My time ceases to be defined by my schedules and meetings and projects and the ice-cream headache agony of regularly occurring drudgery. Suddenly, I am free. The clocks and calendars have no meaning. The hour between nine and ten in the morning on any given day seems to stretch on like a desert vista, the same in every direction.


By the end of that week, of course, the disorientation fades and the days begin to speed again, gaining momentum as I trudge around our grounds swinging my rakes and shovels and genuinely enjoying the mindlessness of physical labor, full of promise (and shorn of emails and meetings).


If I dared to take another week, by the end of it I would once again be lolling like a dozing cat in a sunbeam. The mechanical repetition of the yardwork and groundskeeping causing the moments to speed by unaccounted and unappreciated. The only difference being that rather than fading to fishbelly white under the bright fluorescents in my office in a daze, I would be browning nicely under the burnishing sun in a daze.


This is the mystery of being temporal entities, living as we do on the stream of passing time. The more we try to hold a fixed position, the more we realize how quickly life moves by us, like leaves on a rain-swollen river.
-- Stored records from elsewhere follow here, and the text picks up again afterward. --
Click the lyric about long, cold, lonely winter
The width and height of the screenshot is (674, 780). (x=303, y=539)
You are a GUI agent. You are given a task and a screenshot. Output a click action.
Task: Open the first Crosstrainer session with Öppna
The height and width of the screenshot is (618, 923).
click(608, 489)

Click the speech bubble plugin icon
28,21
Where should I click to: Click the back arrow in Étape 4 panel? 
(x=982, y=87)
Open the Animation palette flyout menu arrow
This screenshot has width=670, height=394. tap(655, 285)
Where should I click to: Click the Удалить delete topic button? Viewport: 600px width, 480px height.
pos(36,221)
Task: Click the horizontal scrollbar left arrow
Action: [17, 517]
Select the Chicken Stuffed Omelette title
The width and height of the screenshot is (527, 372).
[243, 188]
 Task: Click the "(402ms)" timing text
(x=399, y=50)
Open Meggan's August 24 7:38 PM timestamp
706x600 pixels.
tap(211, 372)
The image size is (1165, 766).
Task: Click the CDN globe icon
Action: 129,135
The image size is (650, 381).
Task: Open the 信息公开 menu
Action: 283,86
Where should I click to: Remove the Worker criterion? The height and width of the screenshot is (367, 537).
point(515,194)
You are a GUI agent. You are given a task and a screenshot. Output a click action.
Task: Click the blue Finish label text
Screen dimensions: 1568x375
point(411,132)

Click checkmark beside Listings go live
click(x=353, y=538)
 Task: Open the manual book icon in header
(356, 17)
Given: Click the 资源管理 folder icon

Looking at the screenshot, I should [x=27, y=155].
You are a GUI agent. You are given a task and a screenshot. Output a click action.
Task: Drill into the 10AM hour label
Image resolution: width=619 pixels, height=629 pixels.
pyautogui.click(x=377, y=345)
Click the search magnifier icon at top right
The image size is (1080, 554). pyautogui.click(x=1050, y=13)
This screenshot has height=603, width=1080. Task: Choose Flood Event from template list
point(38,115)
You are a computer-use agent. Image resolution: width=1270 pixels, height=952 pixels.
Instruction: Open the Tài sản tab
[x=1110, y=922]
There is some merit in the change of pace, however. It stops the daily doze and awakens a kind of surreal understanding of the passage of time—or my passage through it. Every few moments, I can stop my work, look around and enjoy the Now. Of course, time doesn't stop. There are no anchored points; no solidity in the timestream, but they can become rooted in our awareness if we stop a bit and notice the Now. If we can break our mindless nodding to the unending beat of time and see the stable moments in our minds.


This is the ideal; the strange gift of our weirdly evolved perceptive abilities. "The trouble is you think you have time," says the unknown sage. There's an aphorism in AA that maintains, "Time takes time." These are mighty handy apothegms for keeping us steady in the day-today spin. We often look forward to some point on the horizon, excited for this or that event or change in the pace of circumstances. Sometimes we pine for ‘the old days’ when things seemed simpler or less frustrating. 


Right Now is all we really have and even that is an illusion.


The challenge is to remember that, as the great hurricane of daily life stuns us with its intense music of ticking clocks, we have the power to stand up, go to the window of our consciousness and look out, appreciating something that we would have otherwise missed. There are no two sunsets or sunrises alike but they are all beautiful. We miss them all if we’re not paying attention. A moment with Micki, time with our adult children; a walk, a dinner, a drop of stillness in a raging sea of things to do. We can carry them with us, but only if we stop to acknowledge them along the way. 


Life moves pretty fast, if Ferris Bueller knew what he was talking about. I don't want to be so zombied out by the steady, rhythmic, stultifying passage of time that I lose sight of my in-built ability to see things within time and appreciate them despite how quickly life speeds by. Life is too precious. Family and friends and our illusory moment together—the tiny blink of consciousness in the great well of human experience—all are too important and too valuable to be missed.